2022, Vol. 33 
b Macromolecular Chemistry and Bavarian Polymer Institute, University of Bayreuth, Bayreuth 95440, Germany
Energy, which vitally relates to human life from manufacturing to transportation, is essential for modern economies. With the growth of global population, the increase of energy demand and intensification of global climate change, developing sustainable pathways with fossils to produce fuels and chemicals is crucial to energy security [1]. Electrocatalysis, which can utilize renewable power (solar, wind and hydro) as the driving force to convert atmospheric molecules (e.g., N2, CO2 and H2O) to products with higher values (e.g., NH3, C2H4 and H2), is a good choice [2-4]. During the conversion process, catalysts for improving the reaction rate, efficiency and selectivity play a key role. Hence, developing advanced catalysts with high performance is imperative.
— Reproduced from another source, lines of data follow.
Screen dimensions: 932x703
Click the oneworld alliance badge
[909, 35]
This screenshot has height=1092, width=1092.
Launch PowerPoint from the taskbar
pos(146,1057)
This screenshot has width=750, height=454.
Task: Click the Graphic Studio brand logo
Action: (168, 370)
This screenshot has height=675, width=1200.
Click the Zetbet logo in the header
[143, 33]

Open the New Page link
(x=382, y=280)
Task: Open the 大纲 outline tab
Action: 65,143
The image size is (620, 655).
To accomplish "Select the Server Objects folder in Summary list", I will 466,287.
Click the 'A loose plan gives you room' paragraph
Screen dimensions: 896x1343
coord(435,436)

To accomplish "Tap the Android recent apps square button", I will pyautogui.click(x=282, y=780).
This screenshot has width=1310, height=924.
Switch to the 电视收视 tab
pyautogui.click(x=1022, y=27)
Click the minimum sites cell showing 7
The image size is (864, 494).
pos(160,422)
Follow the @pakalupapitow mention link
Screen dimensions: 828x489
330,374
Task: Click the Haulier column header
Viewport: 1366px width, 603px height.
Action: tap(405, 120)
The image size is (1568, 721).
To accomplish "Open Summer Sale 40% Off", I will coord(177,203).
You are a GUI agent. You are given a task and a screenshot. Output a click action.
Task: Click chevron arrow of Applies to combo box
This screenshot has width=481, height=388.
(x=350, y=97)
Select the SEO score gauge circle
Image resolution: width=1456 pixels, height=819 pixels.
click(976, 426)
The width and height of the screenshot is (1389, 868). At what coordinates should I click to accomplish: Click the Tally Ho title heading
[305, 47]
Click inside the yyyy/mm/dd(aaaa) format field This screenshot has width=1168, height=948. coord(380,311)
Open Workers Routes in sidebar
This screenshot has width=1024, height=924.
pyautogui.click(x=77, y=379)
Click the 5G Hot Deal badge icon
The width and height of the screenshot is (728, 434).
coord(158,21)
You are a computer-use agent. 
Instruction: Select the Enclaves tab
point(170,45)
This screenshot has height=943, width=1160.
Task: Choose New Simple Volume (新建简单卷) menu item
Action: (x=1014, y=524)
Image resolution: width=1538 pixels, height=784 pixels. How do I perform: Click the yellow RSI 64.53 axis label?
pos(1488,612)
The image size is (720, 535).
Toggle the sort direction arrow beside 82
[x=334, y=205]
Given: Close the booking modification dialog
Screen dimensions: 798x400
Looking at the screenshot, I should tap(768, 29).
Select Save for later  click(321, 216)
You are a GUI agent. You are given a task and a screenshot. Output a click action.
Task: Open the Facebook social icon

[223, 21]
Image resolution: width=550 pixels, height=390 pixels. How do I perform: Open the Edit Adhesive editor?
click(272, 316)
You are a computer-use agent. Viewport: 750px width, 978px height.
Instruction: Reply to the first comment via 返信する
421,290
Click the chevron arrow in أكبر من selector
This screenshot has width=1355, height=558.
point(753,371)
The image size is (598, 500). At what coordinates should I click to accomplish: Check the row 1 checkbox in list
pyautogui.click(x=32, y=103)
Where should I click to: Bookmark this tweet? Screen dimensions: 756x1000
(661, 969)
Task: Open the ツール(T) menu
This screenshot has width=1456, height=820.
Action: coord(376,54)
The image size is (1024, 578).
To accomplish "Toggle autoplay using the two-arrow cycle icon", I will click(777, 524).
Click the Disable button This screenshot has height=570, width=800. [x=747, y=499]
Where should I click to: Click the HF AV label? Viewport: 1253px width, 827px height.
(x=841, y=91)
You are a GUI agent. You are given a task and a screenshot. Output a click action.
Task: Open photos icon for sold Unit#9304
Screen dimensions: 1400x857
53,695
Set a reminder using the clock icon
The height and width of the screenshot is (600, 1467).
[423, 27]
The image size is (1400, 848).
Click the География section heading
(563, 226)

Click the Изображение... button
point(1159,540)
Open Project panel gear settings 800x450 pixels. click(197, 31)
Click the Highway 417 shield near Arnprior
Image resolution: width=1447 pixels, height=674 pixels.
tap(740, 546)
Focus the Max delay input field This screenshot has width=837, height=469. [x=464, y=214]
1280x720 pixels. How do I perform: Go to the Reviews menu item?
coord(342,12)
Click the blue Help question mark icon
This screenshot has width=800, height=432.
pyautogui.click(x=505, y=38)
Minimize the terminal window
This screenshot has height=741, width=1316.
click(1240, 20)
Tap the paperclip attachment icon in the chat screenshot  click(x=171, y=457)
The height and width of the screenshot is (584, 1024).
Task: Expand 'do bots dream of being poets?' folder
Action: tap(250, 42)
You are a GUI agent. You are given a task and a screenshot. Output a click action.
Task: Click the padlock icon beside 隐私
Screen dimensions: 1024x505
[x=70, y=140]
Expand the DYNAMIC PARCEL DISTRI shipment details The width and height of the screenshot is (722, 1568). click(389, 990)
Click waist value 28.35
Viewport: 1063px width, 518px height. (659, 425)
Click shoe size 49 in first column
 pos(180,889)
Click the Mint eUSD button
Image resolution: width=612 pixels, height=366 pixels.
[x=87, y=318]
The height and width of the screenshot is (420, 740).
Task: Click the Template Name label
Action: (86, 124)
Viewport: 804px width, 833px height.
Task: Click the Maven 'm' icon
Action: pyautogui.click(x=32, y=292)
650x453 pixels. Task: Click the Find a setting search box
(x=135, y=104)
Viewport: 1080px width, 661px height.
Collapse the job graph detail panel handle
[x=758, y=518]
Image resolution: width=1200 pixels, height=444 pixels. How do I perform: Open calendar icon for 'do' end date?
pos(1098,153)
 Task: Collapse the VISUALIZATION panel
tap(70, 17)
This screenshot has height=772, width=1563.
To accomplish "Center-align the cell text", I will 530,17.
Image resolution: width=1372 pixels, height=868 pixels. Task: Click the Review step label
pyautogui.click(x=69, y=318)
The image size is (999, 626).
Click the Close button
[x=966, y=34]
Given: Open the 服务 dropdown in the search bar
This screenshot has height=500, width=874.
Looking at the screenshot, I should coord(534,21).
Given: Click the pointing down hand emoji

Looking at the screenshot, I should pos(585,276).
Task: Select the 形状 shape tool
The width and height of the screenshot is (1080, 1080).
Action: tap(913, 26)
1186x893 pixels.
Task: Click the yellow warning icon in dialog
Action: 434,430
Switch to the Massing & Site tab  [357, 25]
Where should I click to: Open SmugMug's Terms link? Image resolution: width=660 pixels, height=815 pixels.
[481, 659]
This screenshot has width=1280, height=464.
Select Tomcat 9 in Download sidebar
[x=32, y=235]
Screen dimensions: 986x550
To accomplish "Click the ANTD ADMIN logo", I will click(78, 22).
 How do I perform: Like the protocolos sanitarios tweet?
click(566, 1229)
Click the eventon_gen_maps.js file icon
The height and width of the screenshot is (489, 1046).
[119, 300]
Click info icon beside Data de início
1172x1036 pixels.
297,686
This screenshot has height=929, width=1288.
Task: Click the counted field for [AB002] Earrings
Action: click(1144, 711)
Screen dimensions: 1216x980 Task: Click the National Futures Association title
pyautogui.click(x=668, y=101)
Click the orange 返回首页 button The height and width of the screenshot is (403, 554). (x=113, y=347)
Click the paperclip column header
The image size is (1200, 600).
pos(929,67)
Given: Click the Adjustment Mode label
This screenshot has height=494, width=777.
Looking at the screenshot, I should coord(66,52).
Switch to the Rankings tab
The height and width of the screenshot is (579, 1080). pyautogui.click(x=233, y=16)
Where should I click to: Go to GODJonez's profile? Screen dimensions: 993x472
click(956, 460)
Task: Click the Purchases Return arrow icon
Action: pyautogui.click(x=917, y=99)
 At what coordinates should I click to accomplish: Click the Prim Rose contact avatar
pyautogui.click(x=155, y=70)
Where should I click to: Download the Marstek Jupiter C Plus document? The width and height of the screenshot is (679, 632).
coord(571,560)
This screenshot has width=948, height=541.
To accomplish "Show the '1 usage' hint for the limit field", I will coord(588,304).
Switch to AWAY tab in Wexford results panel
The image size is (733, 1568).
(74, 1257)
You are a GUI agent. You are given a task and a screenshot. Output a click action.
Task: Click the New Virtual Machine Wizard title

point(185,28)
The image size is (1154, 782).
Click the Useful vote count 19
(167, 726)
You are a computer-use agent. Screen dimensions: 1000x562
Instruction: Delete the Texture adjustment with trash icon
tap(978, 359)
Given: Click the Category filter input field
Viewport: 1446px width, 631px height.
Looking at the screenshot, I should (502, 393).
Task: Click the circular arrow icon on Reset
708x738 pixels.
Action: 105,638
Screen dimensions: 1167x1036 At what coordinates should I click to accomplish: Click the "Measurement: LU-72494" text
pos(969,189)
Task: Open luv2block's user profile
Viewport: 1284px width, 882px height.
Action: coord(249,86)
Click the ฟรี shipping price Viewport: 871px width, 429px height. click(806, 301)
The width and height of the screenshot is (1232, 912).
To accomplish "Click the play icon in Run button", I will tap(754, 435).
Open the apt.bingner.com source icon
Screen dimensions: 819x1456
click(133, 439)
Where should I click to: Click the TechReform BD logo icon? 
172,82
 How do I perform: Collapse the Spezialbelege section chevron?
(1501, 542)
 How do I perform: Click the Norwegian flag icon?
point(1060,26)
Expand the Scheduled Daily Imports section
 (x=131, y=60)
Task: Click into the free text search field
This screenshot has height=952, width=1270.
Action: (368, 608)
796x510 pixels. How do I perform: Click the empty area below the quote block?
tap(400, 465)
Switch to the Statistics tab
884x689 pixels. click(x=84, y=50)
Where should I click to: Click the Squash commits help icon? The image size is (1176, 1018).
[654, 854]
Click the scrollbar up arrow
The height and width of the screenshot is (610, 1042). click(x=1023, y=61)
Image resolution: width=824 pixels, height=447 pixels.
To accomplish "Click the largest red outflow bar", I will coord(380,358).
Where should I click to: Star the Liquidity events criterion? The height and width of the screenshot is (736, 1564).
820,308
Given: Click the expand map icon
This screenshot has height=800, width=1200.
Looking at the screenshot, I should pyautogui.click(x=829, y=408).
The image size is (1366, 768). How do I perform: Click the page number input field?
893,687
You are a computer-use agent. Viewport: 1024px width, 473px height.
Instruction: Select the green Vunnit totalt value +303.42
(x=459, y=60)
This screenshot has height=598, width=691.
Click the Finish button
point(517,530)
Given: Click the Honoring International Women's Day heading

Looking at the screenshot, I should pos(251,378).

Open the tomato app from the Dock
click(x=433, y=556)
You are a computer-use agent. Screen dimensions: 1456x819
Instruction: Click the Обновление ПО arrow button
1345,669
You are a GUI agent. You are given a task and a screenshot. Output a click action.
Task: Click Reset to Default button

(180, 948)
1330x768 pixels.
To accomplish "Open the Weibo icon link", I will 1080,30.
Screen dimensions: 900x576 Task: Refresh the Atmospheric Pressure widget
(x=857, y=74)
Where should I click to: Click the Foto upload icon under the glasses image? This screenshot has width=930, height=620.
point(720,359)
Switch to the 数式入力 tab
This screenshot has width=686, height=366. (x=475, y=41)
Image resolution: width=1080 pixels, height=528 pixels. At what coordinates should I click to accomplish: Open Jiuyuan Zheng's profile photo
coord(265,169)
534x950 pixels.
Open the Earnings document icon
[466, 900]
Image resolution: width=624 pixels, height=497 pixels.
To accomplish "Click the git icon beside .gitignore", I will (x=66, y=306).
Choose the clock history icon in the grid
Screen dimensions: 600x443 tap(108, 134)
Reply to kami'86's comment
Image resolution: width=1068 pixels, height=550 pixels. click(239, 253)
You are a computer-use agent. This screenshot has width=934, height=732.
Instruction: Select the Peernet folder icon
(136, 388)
In recent years, supported metal catalysts have been widely concerned in electrocatalysis benefiting from the strong metal–support interaction (SMSI), which is very important to tune the stability and selectivity of catalysts [5]. Currently, two approaches are mainly adopted to improve the SMSI: reducing the size of the loaded metal particles and constructing vacancies (e.g., by heteroatom doping or amorphization) on the support [6, 7]. Decreasing the particle size to nanoscale, especially to single atoms (SAs), can ensure the maximum exposure of active sites and improve the catalyst performance, since the processes of reactants adsorption and products desorption take place on the active sites [8]. However, the unachievable high-loading and difficulty in large-scale production of SAs greatly limit their practical applications [9]. Loading ultrasmall-size nanoparticles (NPs) on the support still dominates current research.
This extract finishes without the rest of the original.